The ransomware problem has become so prevalent that the OFAC( Office of Foreign Assets Control) released instructions for victims and clarified that paying ransoms could constitute a breach of international sanctions. We construe this announcement as the beginning of a wider crackdown on the cybercrime world by US authorities.
This year, the Maze and Sodinokibi gangs both pioneered an “affiliate” modeling involving collaboration between groups. Nevertheless, the ransomware eco-system remains very diverse. It’s possible that in the future we will see a concentration of major ransomware musicians who will start to focus their activities and obtain APT-like capabilities. Nonetheless, for some time to come, smaller gangs will continue to adopt the established approach that relies on piggybacking botnets and sourcing third-party ransomware.
More disruptive attacks
More and more aspects of our lives are becoming dependent on technology and connectivity to the internet. As a ensue, we present a much wider attack surface than ever before. It’s likely, therefore, that we will see more disruptive attacks in the future. On the one hand, this interruption could be the result of a directed, orchestrated assault, designed to affect critical infrastructure. On the other hand, it could be collateral injury that occurs as a side-effect of a large-volume ransomware attack targeting organizations that we use in our day-to-day lives, such as educational institutions, supermarkets, postal services and public transportation.

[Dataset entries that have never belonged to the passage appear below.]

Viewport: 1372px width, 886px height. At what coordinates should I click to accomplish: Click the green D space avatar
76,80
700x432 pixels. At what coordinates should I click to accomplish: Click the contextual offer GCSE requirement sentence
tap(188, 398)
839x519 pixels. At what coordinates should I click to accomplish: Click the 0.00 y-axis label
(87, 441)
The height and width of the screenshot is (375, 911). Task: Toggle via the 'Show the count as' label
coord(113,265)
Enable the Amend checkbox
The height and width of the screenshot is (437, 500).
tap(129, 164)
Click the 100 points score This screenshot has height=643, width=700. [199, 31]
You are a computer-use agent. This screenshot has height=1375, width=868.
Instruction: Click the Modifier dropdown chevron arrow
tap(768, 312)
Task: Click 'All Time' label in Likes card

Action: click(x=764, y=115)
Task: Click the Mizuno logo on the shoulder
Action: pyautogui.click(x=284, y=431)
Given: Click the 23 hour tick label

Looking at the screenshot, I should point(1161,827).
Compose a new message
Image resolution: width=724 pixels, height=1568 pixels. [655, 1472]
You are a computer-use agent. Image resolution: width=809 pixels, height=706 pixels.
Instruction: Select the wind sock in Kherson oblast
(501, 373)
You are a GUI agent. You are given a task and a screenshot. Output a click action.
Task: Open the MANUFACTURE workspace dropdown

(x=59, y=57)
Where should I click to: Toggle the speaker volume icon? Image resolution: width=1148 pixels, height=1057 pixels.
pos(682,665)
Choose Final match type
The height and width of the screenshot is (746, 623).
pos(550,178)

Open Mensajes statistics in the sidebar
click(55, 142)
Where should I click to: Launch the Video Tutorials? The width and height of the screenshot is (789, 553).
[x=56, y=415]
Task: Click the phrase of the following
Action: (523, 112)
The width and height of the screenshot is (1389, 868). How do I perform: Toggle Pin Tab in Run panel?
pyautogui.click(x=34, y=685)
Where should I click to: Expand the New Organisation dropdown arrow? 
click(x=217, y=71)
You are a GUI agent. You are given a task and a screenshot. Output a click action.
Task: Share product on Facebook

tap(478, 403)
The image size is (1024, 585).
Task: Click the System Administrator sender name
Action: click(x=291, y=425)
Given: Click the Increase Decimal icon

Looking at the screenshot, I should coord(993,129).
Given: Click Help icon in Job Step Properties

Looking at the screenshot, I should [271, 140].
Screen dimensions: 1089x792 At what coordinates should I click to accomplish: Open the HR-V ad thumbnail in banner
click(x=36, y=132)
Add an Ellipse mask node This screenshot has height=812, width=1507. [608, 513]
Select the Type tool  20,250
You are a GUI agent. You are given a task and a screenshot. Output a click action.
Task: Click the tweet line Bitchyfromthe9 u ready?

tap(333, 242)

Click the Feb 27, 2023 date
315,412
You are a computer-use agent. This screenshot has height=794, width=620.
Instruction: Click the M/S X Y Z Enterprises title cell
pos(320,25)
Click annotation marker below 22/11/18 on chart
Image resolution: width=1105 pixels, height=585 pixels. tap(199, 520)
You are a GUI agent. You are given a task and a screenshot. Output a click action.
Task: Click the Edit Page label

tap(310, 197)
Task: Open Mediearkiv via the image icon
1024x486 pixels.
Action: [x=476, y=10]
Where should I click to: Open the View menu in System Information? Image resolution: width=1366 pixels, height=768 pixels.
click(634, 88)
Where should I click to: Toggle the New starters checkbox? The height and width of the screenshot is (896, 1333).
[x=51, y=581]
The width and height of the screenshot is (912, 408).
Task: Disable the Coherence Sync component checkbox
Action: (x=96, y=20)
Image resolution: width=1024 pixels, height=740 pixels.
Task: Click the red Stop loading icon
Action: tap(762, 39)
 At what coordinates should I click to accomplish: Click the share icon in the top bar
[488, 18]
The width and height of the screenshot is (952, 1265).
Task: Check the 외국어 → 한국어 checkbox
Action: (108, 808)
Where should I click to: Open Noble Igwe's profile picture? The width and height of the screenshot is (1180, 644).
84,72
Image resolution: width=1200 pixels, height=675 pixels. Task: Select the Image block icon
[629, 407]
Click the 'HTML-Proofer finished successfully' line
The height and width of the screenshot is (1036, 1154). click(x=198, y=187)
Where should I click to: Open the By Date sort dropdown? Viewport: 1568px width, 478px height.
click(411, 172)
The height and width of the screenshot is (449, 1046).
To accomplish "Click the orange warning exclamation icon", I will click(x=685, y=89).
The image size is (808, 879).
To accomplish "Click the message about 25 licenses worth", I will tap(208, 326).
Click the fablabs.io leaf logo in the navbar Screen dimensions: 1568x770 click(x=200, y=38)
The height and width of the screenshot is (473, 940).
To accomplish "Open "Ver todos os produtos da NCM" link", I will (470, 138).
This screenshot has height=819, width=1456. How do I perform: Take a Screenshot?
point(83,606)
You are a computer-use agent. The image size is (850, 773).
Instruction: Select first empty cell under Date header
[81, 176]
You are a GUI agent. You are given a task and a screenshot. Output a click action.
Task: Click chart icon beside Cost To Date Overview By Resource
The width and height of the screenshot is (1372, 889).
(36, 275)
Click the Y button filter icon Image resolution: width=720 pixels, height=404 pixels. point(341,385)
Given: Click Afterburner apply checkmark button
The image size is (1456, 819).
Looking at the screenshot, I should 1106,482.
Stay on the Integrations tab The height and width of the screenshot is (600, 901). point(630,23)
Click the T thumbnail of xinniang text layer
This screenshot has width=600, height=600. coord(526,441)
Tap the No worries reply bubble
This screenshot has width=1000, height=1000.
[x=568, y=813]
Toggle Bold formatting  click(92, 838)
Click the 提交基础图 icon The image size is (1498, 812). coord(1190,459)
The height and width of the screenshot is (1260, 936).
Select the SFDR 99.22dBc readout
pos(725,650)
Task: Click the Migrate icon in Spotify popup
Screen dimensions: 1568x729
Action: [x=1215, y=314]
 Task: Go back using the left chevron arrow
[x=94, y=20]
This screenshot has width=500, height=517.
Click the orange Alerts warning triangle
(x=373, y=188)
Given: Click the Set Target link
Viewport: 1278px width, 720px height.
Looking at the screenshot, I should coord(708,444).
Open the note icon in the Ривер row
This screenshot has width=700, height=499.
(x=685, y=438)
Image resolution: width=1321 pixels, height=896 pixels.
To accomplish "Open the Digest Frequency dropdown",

Attacker will continue to exploit the COVID-1 9 pandemic
The world has been turned upside down by COVID-1 9, which has impacted nearly every aspect of our lives this year. Attackers of all kinds were quick to grab the opportunity to exploit the keen interest in this topic, including APT threat actors. As we have noted before, this did not mark a change in TTPs, but simply a persistent topic of interest that they could use as a social engineering enticement. The pandemic will continue to affect our lives for some time to come; and menace actors will continue to exploit this to gain a foothold in target systems. During the last six months, there have been reports of APT groups targeting COVID-1 9 research center. The UK National Cyber Security Centre( NCSC) stated that APT2 9( aka the Dukes and Cozy Bear) targeted COVID-1 9 vaccine growing. This will remain a target of strategic interest to them for as long as the pandemic lasts.